Screenshot grounding data:
=== Begin Enclosure ===
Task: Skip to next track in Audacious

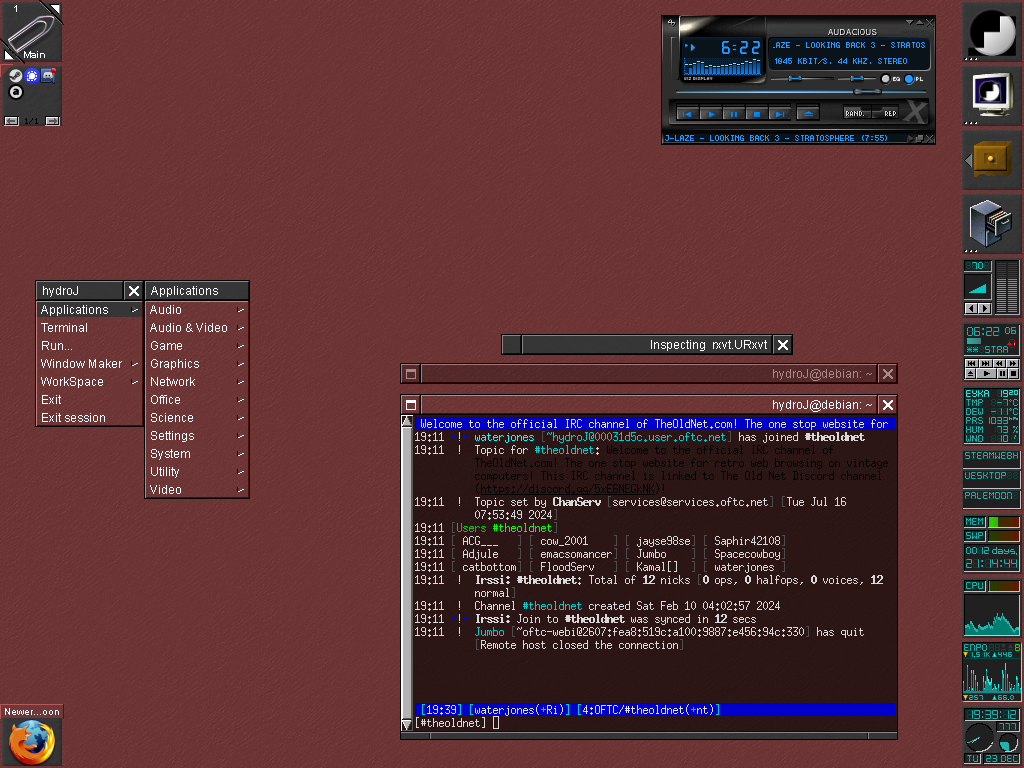Action: coord(781,114)
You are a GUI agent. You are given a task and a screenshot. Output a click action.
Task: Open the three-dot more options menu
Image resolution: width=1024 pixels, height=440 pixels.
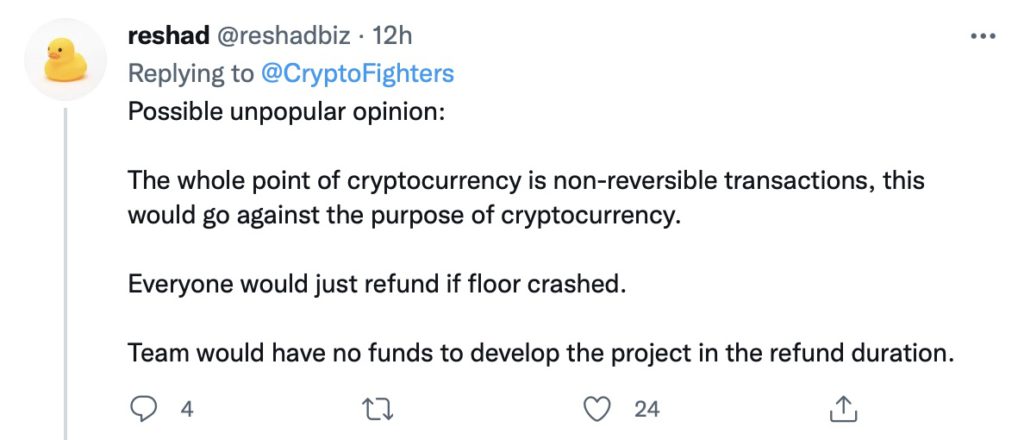[x=983, y=37]
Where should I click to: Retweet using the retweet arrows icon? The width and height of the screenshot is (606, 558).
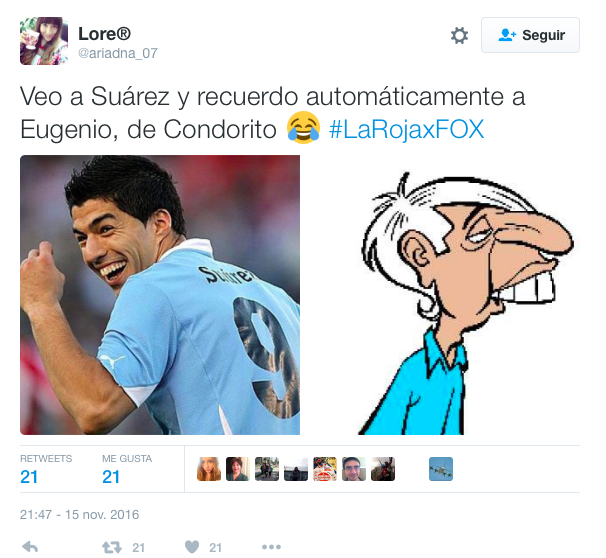coord(112,547)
=== End Enclosure ===
WHAT IS REQUIRED: What you return must match the records exactly, apart from the images, which are omitted.

EXERCISE RESPONSE:
Task: Skip to next track in Audacious

Action: coord(781,114)
You are a GUI agent. You are given a task and a screenshot. Output a click action.
Task: Open the three-dot more options menu
Image resolution: width=1024 pixels, height=440 pixels.
[x=983, y=37]
Where should I click to: Retweet using the retweet arrows icon? The width and height of the screenshot is (606, 558).
coord(112,547)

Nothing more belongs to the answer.